While other tools use different notation, masm uses named variables which have corresponding addresses so if you have a stack variable [ebp+16] that is named as "var", placing square brackets around it is the same as writing [[ebp+16]] which is ambiguous as the x86 hardware does not have the mechanism for multiple levels of indirection. masm will allow mov eax, [ecx+edx*4][128] where the contents of the second pair of square brackets are ADDED to the address like any normal displacement but with [named_variable] it just ignores the notation and you just get "named_variable".

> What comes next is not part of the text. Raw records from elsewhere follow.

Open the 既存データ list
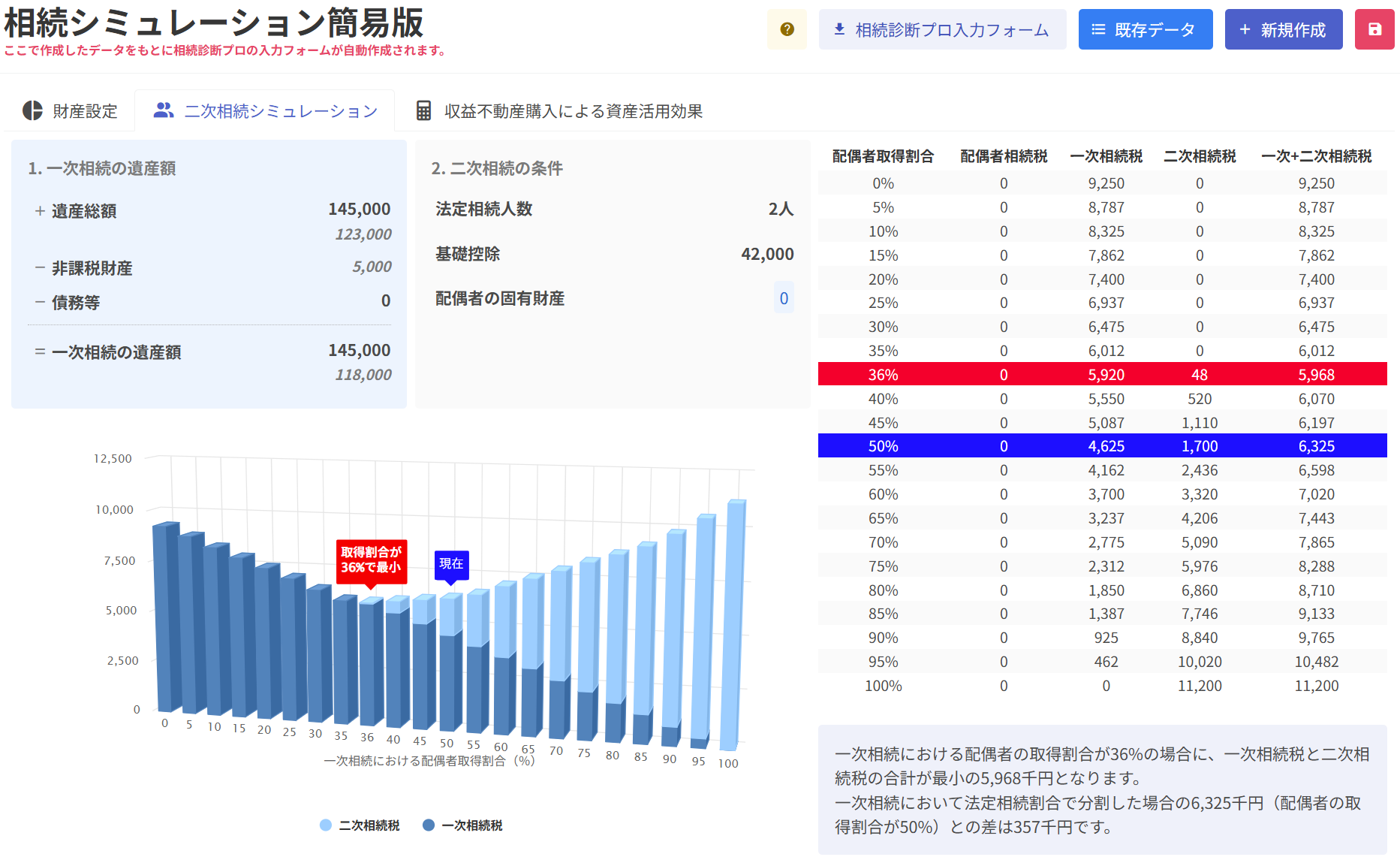pyautogui.click(x=1145, y=29)
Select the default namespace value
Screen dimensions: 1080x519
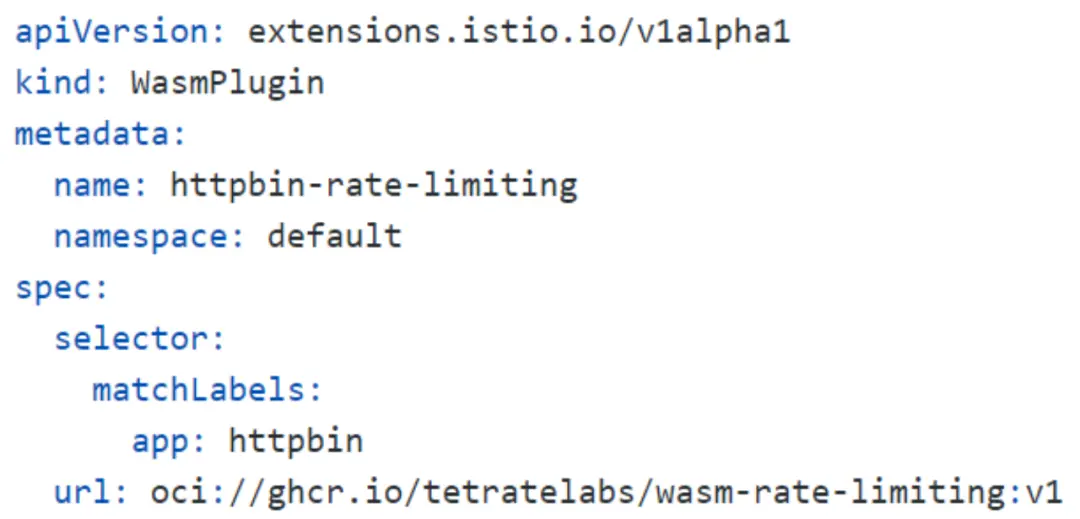334,237
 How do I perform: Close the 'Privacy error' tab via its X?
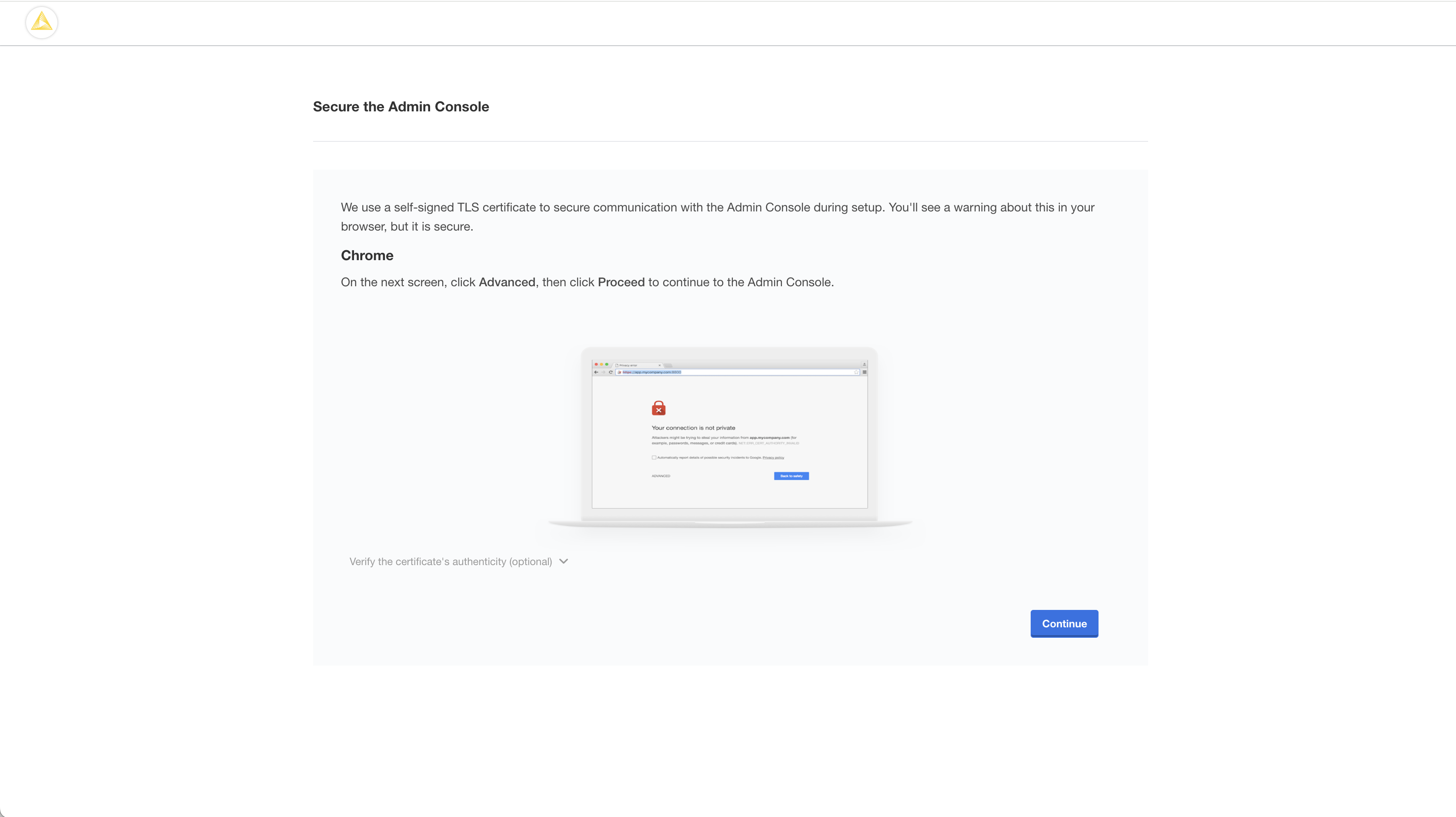tap(660, 366)
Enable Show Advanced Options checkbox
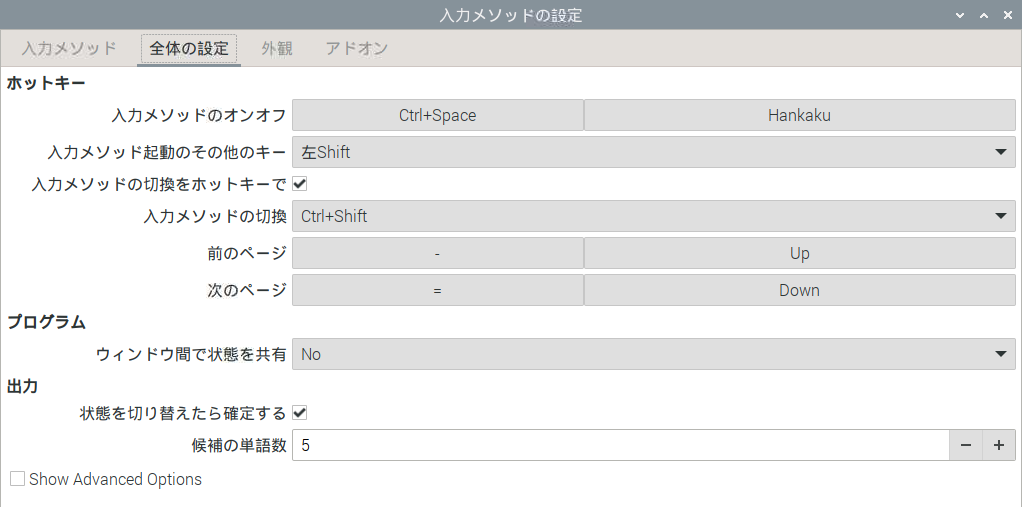Viewport: 1022px width, 507px height. (x=18, y=480)
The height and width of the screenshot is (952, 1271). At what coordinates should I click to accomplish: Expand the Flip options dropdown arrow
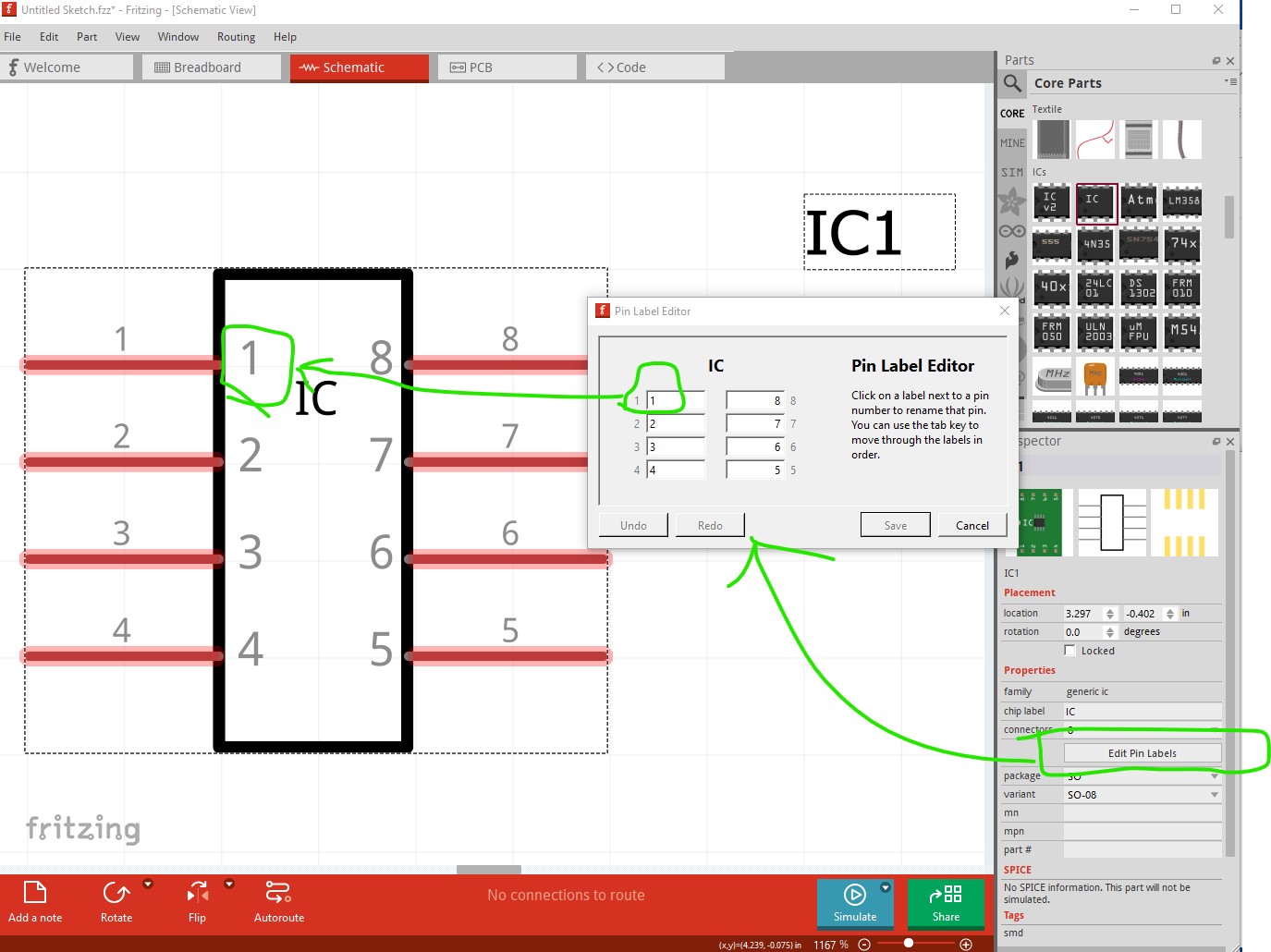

Over time a shorthand has developed where you can omit the size specifier "BYTE PTR" and similar if the size can be determined from either of the operands by the assembler but where the size cannot be determined the full specification is required.

movzx eax, [ebp+16]  ; goes bang because there is no way to dtermine the size of the data to be zero extended.

movzx eax, WORD PTR [ebp+16]   ; removes the ambiguity.
Title: Re: mov vs. movzx
Post by: joemc on April 27, 2010, 02:28:48 AM
oops... i had never zero extended an immediate value (since there really is no point), so i just accidentally typed it that way. I did test it before i posted and it worked :) but i agree it is a confusing way when disassembly and debugging tend to look at it differently.